How is brand part of your growth strategy?
It’s funny. ‘Brand’ and ‘brand building’ are very broad terms that get tossed around a lot within the marketing industry (and even beyond). I believe we have a great ‘brand.’ We know what we stand for as an organization. Now, have we communicated it the way we need to or at the appropriate scale? Have we built out the tentpoles to tell that story to the masses, across all the relevant channels where we need to be? Not at all. That’s the difference.

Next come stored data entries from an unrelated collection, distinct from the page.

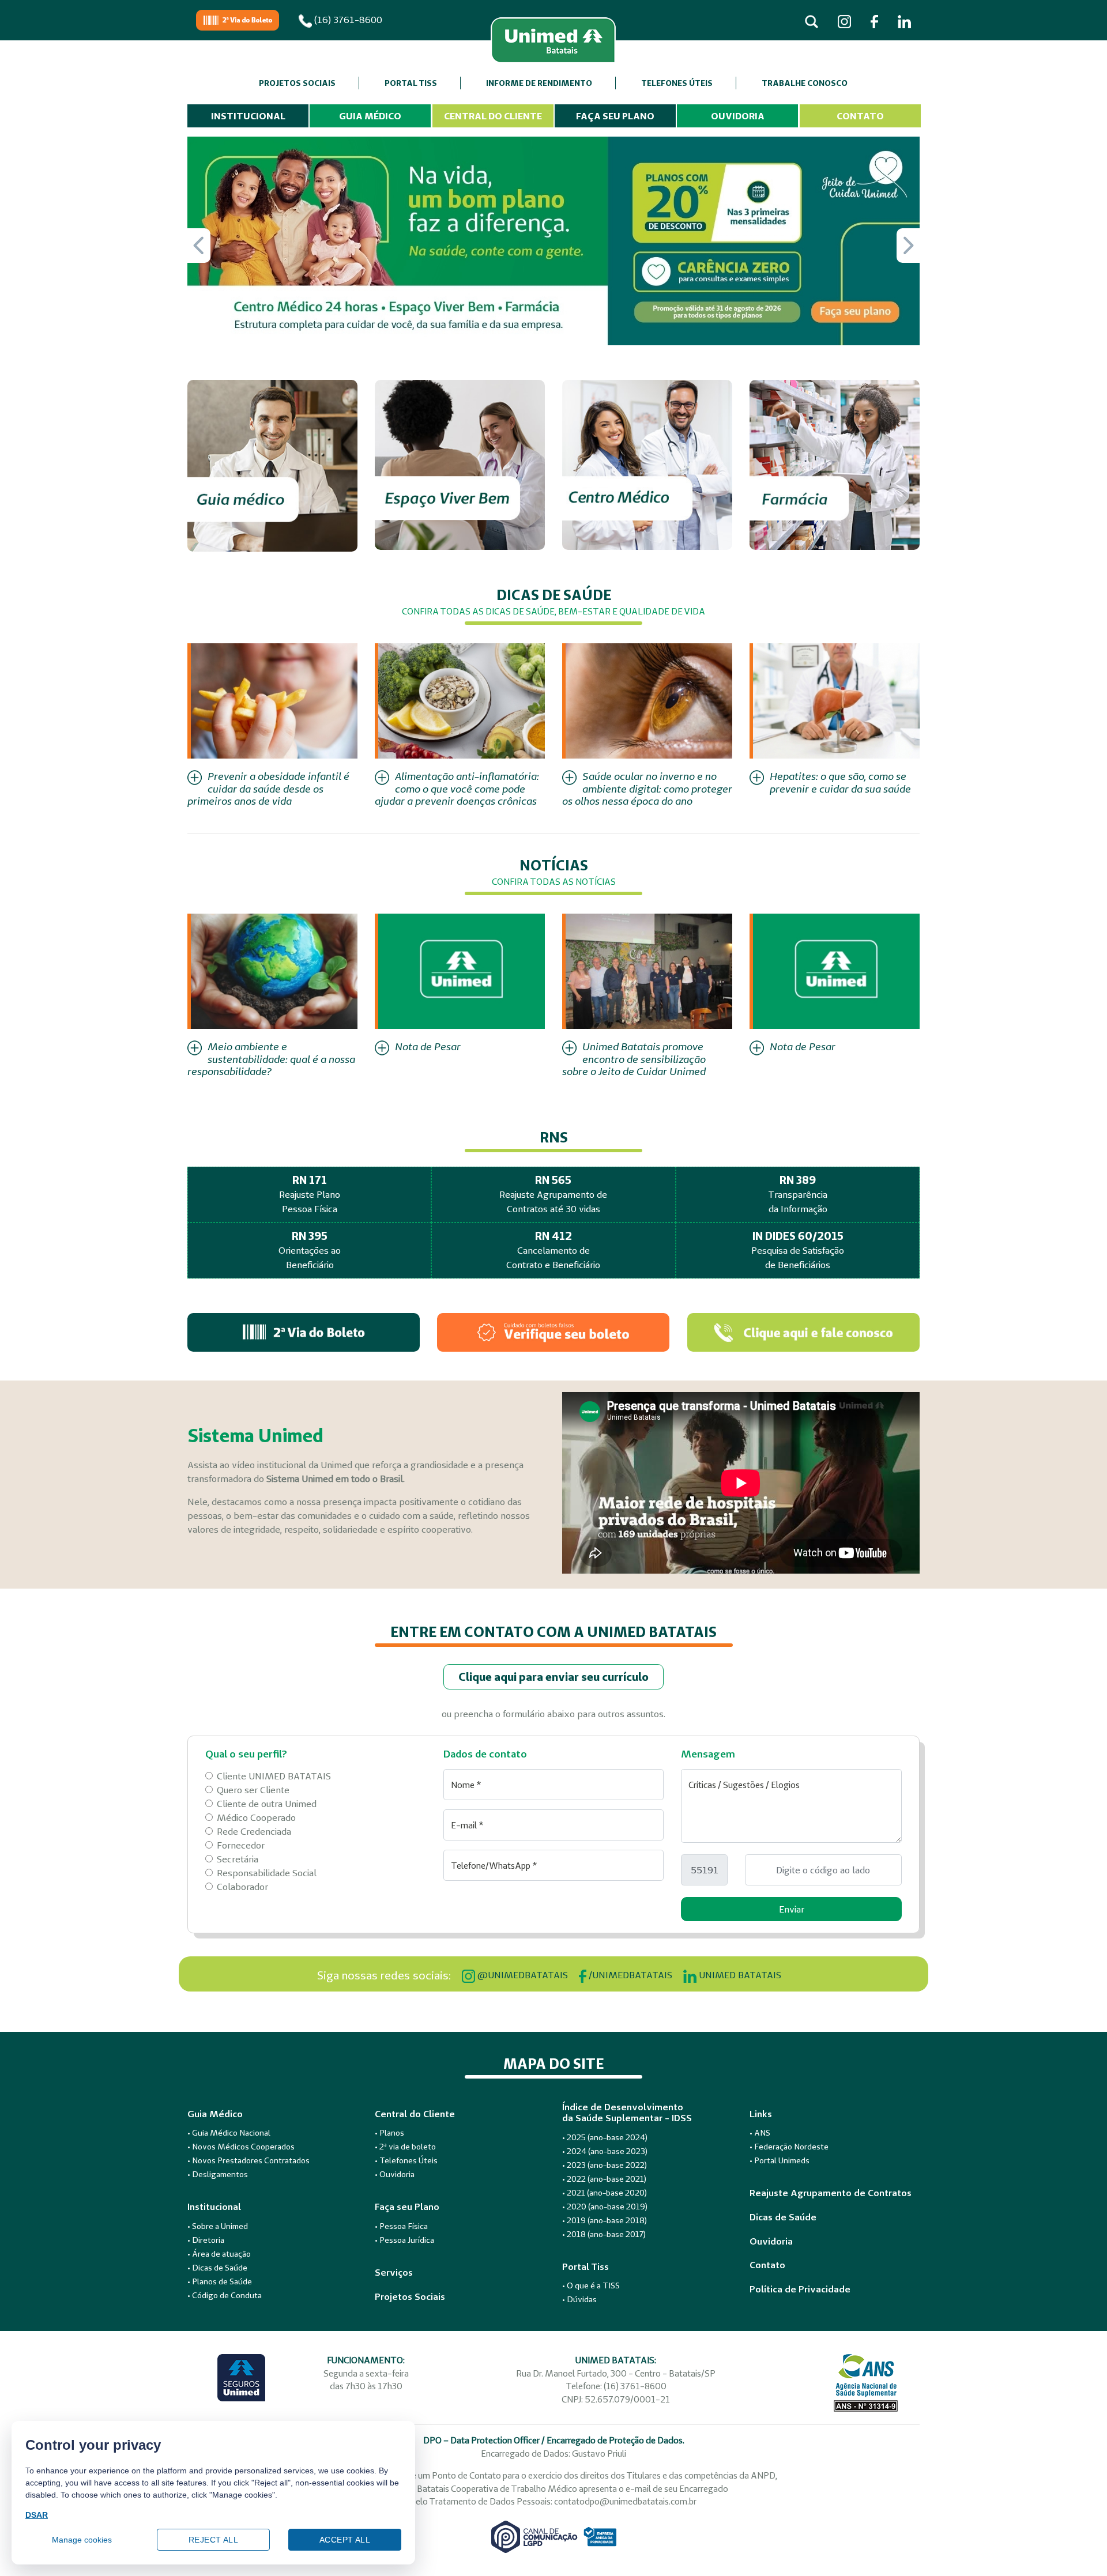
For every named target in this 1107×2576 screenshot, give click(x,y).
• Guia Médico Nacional (228, 2133)
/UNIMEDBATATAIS (629, 1975)
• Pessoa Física (401, 2226)
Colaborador (242, 1886)
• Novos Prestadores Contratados (248, 2160)
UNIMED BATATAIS (738, 1975)
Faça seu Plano (615, 116)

When people say you’re going to build the brand—I would say ‘Actually, our brand is built. It’s very clear what our brand is.’ But how we communicate and articulate it is what we/I spend a lot of time thinking about. It’s pretty simple, what we need to accomplish. From a value prop standpoint, but also just as a brand presence, do you understand what the brand stands for as a consumer? Can you relate to it? Do we get you? And of course, do we have competitive pricing and fulfillment experience that is best-in-class? All of that has to be table stakes. But how we communicate what the brand really stands for and why consumers should care is a significant part of our growth strategy.
— Boxed Wholesale (@BoxedWholesale) October 12, 2017
The litte we have done, it’s clear that Boxed resonates with consumers from several perspectives from the technology to the CX to the wedding and college funds. One good example of that is the tampon tax, or what many referred to as the #rethinkpink campaign; the tampon tax is essentially a tax placed on feminine hygiene products in 30-plus states. So, if you’re in the one of those states buying tampons you could be paying nearly a 20 percent tax—so last year, we decided to cut tax off the price, at our own cost, if you happen to be shopping with us from one of those 30-plus states. That’s what our brand is—doing the right thing because we can, thinking about the customer first and telling that story to the masses is going to be critical for us in 2018 and beyond as we grow and scale to the next level.
So how we communicate all of that—what channels, where we spend—are all a part of that strategy for us because we will never have the budgets that the largest retailers have so we have to be smart and prioritize. So while our big priority for this next year is telling that brand story, that doesn’t mean we can and should be on all platforms and in every market. Certain markets make a lot of sense for us based on our customer profile, and there are certain channels that align very well with specific types of audiences; and then of course, there are things we’ll always test and learn—after all, we are a startup! So that’s how we’re thinking about telling our brand story to drive awareness and ultimately, growth for 2018.